§ Source passage
— Start —
Assignment 4

Problem 5.2

2). Relationship between Moving Average and Exponential Smoothing: Assume that we apply a moving average to a series, using a very short window span. If we wanted to achieve an equivalent result using exponential smoothing, what value should the smoothing constant take?

In order to acheive an equivalent result using exponential smoothing, the smoothing constant should be closer to 1. As the moving average uses a very short window span, older values would have less influence. In order to achieve a similar result, a smoothing constant closer to 1 will place heavier weight on the more recent values.

Problem 5.5

a). Which of the following methods would not be suitable for forecasting this series. Explain why or why not for each one

• Moving average of raw series - Not Suitable - The series has both trend and seasonality
• Moving average of deseasonalized series Not Suitable - The series has both trend and seasonality however it is possible to deseasonalize the data.
— End —
§ Rows
— Start —
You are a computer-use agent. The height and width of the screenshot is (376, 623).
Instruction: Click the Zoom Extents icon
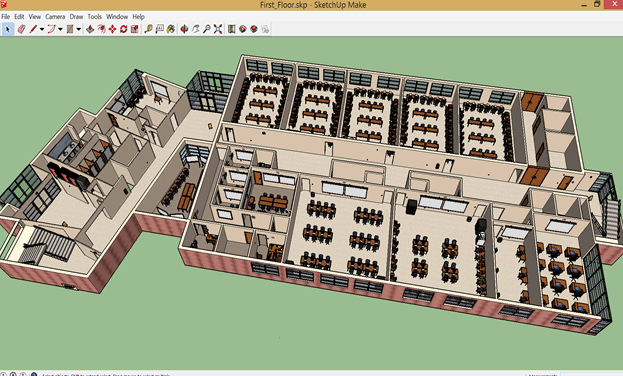pos(218,29)
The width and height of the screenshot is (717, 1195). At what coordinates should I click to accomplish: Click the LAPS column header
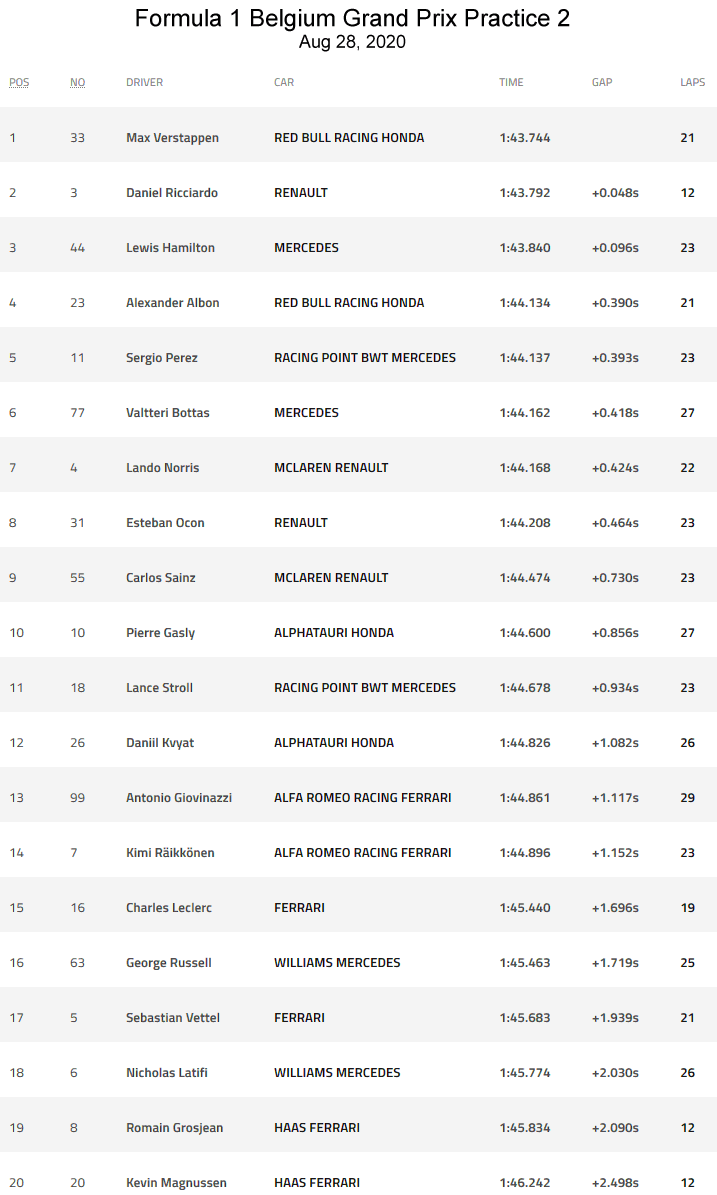[x=692, y=82]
— End —
List every heading line in the assignment text above, meaning the short lines that name the assignment or one of its problems.

§ Written reply
Assignment 4
Problem 5.2
Problem 5.5